[Start of ROWS]

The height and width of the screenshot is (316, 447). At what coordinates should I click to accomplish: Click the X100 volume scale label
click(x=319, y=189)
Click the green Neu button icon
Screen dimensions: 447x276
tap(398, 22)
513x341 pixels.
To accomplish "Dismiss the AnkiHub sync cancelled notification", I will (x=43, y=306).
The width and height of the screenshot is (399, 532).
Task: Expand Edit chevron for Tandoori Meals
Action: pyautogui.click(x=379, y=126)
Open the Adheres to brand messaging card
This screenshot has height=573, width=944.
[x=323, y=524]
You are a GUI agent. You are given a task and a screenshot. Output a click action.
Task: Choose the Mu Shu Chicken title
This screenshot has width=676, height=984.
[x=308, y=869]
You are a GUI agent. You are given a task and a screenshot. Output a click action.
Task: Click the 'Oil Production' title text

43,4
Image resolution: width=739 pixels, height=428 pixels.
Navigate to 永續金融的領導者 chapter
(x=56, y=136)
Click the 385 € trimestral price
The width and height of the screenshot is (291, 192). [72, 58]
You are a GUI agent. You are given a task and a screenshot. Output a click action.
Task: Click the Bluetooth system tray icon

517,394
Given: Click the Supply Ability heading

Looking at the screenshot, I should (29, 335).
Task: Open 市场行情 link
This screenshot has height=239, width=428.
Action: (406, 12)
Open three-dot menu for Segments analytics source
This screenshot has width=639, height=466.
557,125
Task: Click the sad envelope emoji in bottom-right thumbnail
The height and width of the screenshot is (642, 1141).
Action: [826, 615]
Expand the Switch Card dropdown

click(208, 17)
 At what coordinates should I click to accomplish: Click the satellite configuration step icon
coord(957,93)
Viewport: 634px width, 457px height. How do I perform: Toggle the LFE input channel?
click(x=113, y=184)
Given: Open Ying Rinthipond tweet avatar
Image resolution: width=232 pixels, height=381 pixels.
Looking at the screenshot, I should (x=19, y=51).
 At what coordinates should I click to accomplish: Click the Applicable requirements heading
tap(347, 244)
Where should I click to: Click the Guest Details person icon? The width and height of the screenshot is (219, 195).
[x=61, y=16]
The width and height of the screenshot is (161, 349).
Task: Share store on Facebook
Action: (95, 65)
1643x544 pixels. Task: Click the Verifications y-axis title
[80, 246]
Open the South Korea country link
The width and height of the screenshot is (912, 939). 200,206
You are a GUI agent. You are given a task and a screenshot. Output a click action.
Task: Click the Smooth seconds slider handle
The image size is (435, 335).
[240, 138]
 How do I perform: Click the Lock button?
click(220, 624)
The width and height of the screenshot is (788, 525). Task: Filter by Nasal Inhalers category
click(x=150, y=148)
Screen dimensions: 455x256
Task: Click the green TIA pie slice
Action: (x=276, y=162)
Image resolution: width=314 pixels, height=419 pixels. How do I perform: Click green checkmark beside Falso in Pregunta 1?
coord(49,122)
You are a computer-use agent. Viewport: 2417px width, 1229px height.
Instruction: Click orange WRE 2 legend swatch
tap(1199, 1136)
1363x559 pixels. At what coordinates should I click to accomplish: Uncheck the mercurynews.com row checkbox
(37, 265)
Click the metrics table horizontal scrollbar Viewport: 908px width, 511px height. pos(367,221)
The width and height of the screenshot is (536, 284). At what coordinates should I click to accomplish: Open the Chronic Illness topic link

[End of ROWS]

• EXERCISE: Please retype the rows above, everything from the line containing "Expand the Switch Card dropdown" down to the line containing "click(220, 624)", both included.

• SOLUTION TO THIS EXERCISE:
Expand the Switch Card dropdown

click(208, 17)
 At what coordinates should I click to accomplish: Click the satellite configuration step icon
coord(957,93)
Viewport: 634px width, 457px height. How do I perform: Toggle the LFE input channel?
click(x=113, y=184)
Given: Open Ying Rinthipond tweet avatar
Image resolution: width=232 pixels, height=381 pixels.
Looking at the screenshot, I should (x=19, y=51).
 At what coordinates should I click to accomplish: Click the Applicable requirements heading
tap(347, 244)
Where should I click to: Click the Guest Details person icon? The width and height of the screenshot is (219, 195).
[x=61, y=16]
The width and height of the screenshot is (161, 349).
Task: Share store on Facebook
Action: (95, 65)
1643x544 pixels. Task: Click the Verifications y-axis title
[80, 246]
Open the South Korea country link
The width and height of the screenshot is (912, 939). 200,206
You are a GUI agent. You are given a task and a screenshot. Output a click action.
Task: Click the Smooth seconds slider handle
The image size is (435, 335).
[240, 138]
 How do I perform: Click the Lock button?
click(220, 624)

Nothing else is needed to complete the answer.